Water, especially fresh water, is crucial for sustaining human populations and enabling economic growth. Worldwide 1.2 billion people live in physical water scarcity, and 1.6 billion in economic water shortage. Global industrial water use is expected to increase by 400%. A paradigm shift in the way water is supplied to industry is needed to ensure water abstractions remain within the carrying capacity of ecosystems providing water resources.
Industry requires significant quantities of water to operate. In the Netherlands 68% of the fresh water produced is used by industry. In most cases the water is part of the process, but is not part of the final product (high temperature steam production, cooling liquid in cooling towers, etc.). This range of applications raises questions concerning the quality of the water which is actually required for each of these processes:
- Is it really needed to use high quality fresh water to produce steam?
- Can process water be cascaded for more effective use?
- Can part of the process be operated with saline water?
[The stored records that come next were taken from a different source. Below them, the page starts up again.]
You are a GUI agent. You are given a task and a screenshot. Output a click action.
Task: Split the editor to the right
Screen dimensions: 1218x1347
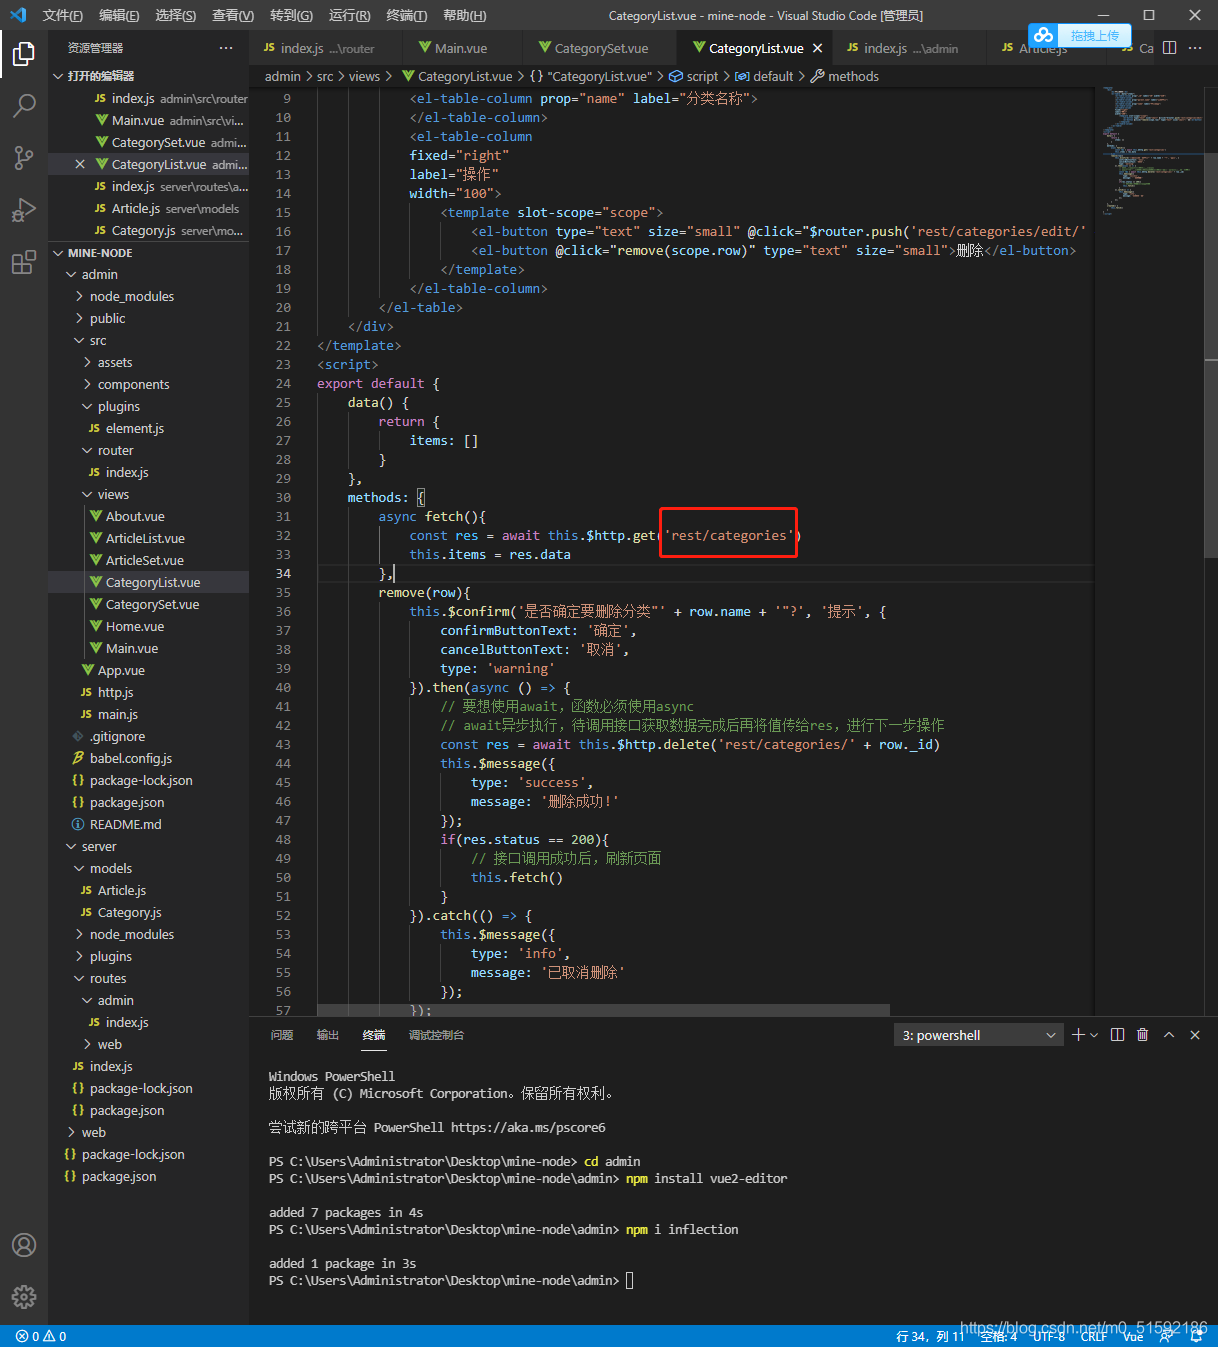click(x=1169, y=48)
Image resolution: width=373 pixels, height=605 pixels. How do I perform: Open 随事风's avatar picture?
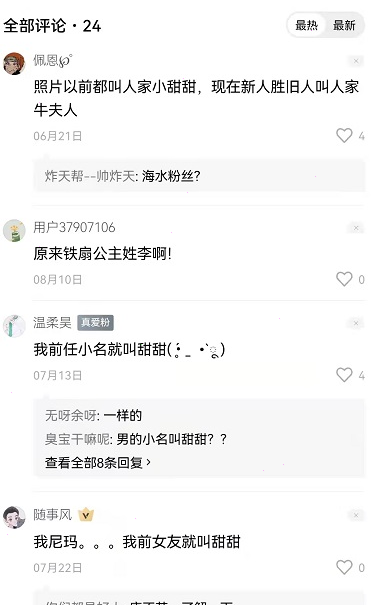(14, 517)
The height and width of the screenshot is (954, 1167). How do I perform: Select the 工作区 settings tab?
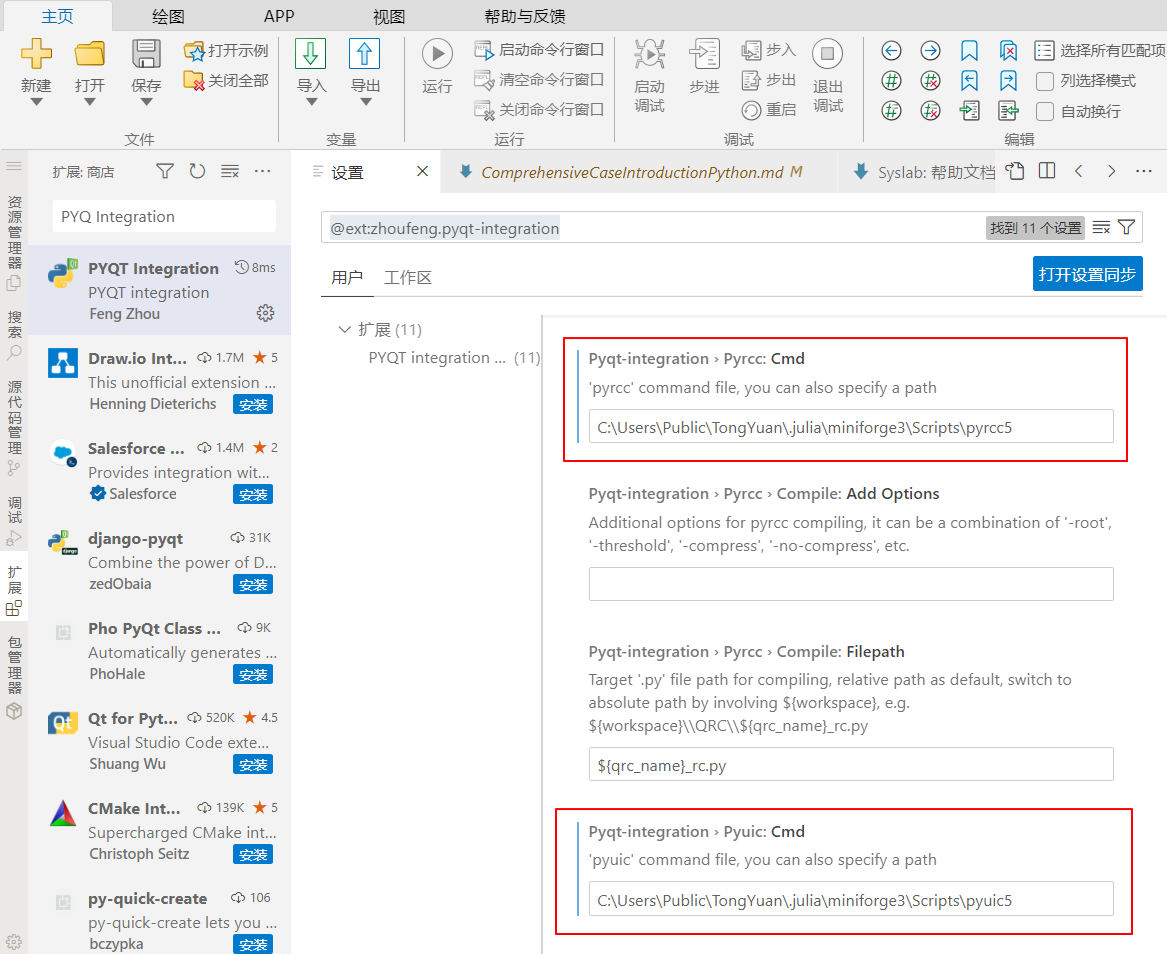click(407, 277)
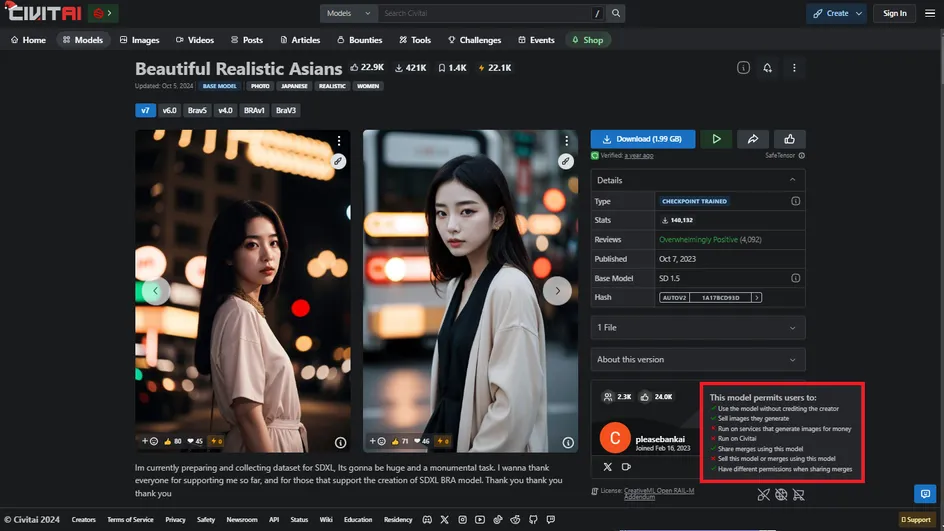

The central paradigm shift within the Water Nexus programme is to consider saline water as a resource, instead of a threat:
In this research GIS methods are combined with Linear Programming in order to determine the optimal network to supply (industrial) water users with the water quality they require.
Through GIS the local landscape features affecting the costs of water transport are determined (Fig 1). The Linear Programming optimization algorithm is then used to determine the optimal combination of connections and the capacity of each connection (Fig 2).
Through this approach it is possible to minimize water supply costs and determine which water source, fresh or brackish, is most suitable for specific users.